* _Study text_

════

Wednesday, September 10, 2003

Security to remain same for Sept. 11



By Dan Horn
The Cincinnati Enquirer

Security at airports, office towers and public events is expected to be no different on Sept. 11 than on any other day.

And that, security experts say, is a sign of progress.

They say steady improvement in homeland security since the Sept. 11 attacks two years ago means special security measures are unnecessary to safeguard the public.

State, local and federal officials say they are better prepared than ever to prevent an attack and to respond if an attack occurs. While they concede there still is much work to be done, they say security far exceeds that of two years ago.

"It's improved a lot and it's getting better," said Michael Snowden, operations manager of Hamilton County's Emergency Management Agency.

Since the attacks, government agencies have formed security task forces, acted out disaster scenarios, improved anti-terrorism training programs and purchased a wide range of chemical and biological protection equipment.

Snowden said the improvements in training and security are put to good use every day, not just on the anniversary of Sept. 11.

"There's nothing out of the ordinary that we're planning," he said.

All that could change, though, if the national terror alert level rises from yellow to orange or red.

════

* _Dataset records_

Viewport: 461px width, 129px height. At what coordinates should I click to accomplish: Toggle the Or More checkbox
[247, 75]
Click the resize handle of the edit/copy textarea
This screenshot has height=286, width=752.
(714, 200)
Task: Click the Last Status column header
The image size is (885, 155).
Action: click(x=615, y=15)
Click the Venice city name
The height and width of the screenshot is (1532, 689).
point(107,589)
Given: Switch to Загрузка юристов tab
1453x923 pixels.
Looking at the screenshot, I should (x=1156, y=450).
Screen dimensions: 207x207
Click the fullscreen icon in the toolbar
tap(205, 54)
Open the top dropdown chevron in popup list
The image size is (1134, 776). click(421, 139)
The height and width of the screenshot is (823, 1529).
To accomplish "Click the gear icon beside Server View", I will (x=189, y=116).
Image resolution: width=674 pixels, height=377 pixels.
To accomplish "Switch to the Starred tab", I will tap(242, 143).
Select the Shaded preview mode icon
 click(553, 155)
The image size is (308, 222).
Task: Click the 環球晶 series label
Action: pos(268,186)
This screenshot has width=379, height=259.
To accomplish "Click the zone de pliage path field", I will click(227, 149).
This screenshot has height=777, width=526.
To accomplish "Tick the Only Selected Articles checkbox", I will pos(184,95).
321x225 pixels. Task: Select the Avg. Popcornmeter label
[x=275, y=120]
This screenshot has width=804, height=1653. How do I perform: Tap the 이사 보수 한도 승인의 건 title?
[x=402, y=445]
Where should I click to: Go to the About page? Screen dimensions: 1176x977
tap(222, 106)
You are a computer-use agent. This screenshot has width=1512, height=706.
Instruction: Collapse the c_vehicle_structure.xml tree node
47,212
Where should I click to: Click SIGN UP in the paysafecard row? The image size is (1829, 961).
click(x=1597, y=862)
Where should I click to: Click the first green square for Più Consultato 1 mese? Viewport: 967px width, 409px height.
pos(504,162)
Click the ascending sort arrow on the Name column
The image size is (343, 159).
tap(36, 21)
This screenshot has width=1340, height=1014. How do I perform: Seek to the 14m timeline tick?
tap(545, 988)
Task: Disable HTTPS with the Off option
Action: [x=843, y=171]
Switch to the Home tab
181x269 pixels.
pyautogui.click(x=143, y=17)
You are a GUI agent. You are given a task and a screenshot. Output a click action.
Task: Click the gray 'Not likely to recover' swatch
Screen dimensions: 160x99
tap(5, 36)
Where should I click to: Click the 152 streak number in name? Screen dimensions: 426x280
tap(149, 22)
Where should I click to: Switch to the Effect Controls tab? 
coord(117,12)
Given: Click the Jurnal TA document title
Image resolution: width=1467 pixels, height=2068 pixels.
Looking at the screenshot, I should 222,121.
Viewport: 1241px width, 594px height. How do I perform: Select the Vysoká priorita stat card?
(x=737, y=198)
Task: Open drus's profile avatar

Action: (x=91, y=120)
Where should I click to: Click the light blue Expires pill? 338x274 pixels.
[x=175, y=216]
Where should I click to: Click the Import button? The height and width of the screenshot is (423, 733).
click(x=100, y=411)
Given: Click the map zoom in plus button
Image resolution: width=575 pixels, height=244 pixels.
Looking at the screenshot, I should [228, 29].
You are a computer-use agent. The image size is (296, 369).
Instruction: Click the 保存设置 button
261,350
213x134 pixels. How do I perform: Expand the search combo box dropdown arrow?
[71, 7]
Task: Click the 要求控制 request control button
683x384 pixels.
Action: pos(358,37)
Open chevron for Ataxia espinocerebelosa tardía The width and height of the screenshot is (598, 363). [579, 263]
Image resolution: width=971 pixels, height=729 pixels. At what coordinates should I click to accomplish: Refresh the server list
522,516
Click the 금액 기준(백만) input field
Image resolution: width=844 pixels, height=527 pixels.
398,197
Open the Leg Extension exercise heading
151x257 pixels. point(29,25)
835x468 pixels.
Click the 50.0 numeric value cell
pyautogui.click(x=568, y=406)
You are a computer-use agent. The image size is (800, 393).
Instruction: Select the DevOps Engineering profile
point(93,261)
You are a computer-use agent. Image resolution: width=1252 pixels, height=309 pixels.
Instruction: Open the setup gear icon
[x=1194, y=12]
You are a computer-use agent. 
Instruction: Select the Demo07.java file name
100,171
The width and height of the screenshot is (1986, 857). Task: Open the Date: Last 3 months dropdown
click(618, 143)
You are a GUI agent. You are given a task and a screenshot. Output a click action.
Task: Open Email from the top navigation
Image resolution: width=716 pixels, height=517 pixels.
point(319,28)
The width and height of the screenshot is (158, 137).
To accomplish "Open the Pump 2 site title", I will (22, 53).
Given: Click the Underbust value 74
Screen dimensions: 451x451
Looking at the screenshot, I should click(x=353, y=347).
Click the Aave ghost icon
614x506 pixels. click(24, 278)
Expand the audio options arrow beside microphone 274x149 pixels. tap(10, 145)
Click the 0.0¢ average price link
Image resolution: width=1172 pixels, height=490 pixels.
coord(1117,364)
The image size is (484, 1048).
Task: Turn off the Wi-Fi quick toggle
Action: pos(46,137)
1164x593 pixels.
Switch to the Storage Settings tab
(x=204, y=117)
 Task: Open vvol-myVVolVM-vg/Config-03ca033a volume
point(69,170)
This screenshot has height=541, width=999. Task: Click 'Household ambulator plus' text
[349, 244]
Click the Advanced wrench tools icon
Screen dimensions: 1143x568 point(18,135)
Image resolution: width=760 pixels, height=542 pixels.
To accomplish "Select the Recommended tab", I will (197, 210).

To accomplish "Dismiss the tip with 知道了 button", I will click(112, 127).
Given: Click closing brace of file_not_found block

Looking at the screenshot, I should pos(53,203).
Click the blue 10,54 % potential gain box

════

* _Work order_
Go on with the article about security for the Sept. 11 anniversary, picking up after its final sentence. These records were taken from a different source.

* _Reply to the exercise_
Such a change would trigger heightened security across Greater Cincinnati: Cars would be searched at the airport. Police would increase patrols at bridges and railroad terminals. Extra security guards would be assigned to government buildings.

For now, though, no such changes are expected. "Unless there is specific intelligence about a threat - which there is not - we are business as usual," said Jim Turgal, FBI spokesman in Cincinnati. "There is nothing out there right now."

He said the FBI has been working closely with state and local agencies during the past two years to improve day-to-day security.

The Joint Terrorism Task Force, created after the terrorist attacks, has grown from 20 members to 39 in the past year. The task force, made up of law enforcers, responds to attacks and investigates potential threats.